There are a few significant differences between a Xen boot up and a 
native one:

    Xen has already set up a clean flat 32-bit environment with paging
    enabled, so there's very little setup needed before getting into
    start_kernel (basically it just needs to set %esp and make sure the
    D flag is clear).  We definitely don't want to be going into the
    16-bit entrypoint.

    The kernel is running in ring != 0, so ring0 instructions will
    fault, and popf misbehave.   Xen can (and does) emulate some of the
    ring0 instructions, but not necessarily enough to deal with
    startup_32 (I haven't looked at this in detail yet).  Either way,
    startup_32 would need to be modified to avoid the difficult cases.

    Xen also supports privileged kernels which run in ring 0, but
    they're stlil fully paravirtualized kernels; they should not use
    their ring0 status to set up the processor state without doing it
    through Xen.

    At present, Xen also passes a pointer to an info-block in %esi.  We
    could hang that off a normal boot params block if that looked like a
    useful thing to do.

    Also, the set of supported CPUs is smaller, so most of the cpuid
    stuff is reundant.  It would also need to be redone using the Xen
    version of cpuid to get a correct set of information.

This all makes me think it would be more awkward than helpful to have 
the Xen boot path go through the normal startup_32 path.

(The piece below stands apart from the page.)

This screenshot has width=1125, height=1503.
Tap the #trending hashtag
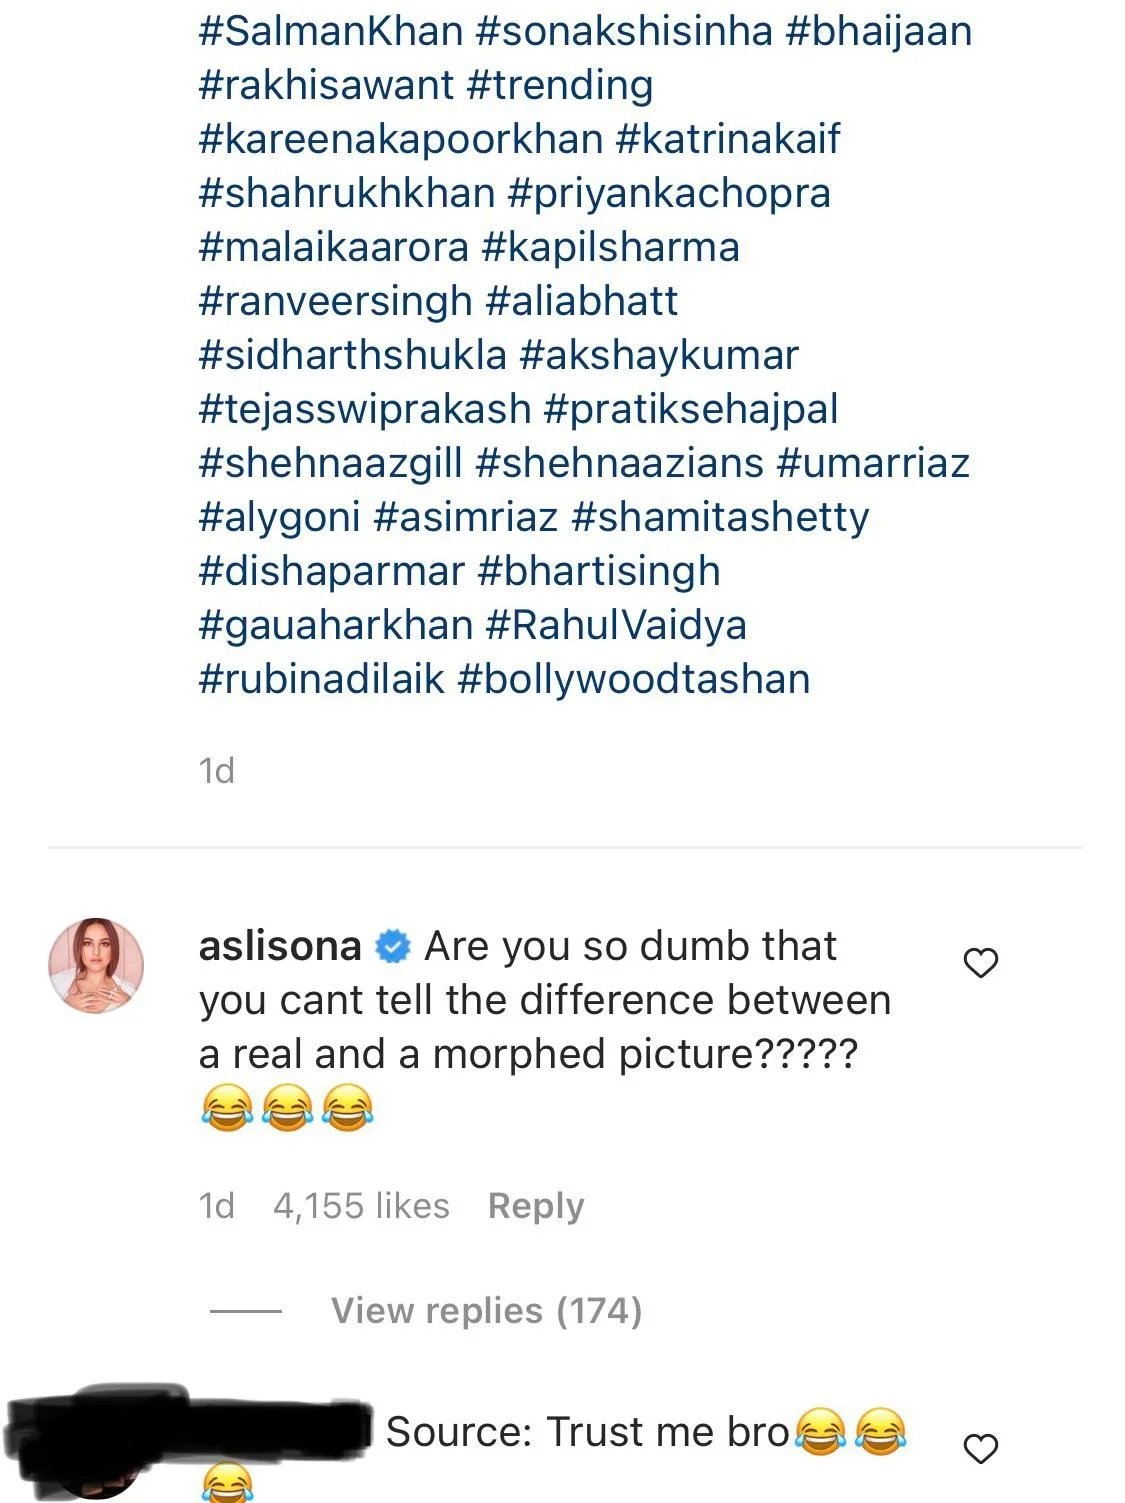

Zach proposed a change to the beginning of startup_32 to see if its 
running in ring != 0 or if paging is already enabled, and then jumping 
to a startup_paravirt entrypoint.  That's workable, but it essentially 
means we're creating a distinct hypervisor boot protocol.  That's not 
necessarily a bad thing - and it could be made to look more like the 
normal boot protocol - but because the setup code is so simple there 
doesn't seem to be a lot to be gained from it.  In the Xen case, it 
makes more sense to simply have a separate Xen-specific entrypoint to do 
a little bit of setup before jumping into start_kernel.

    J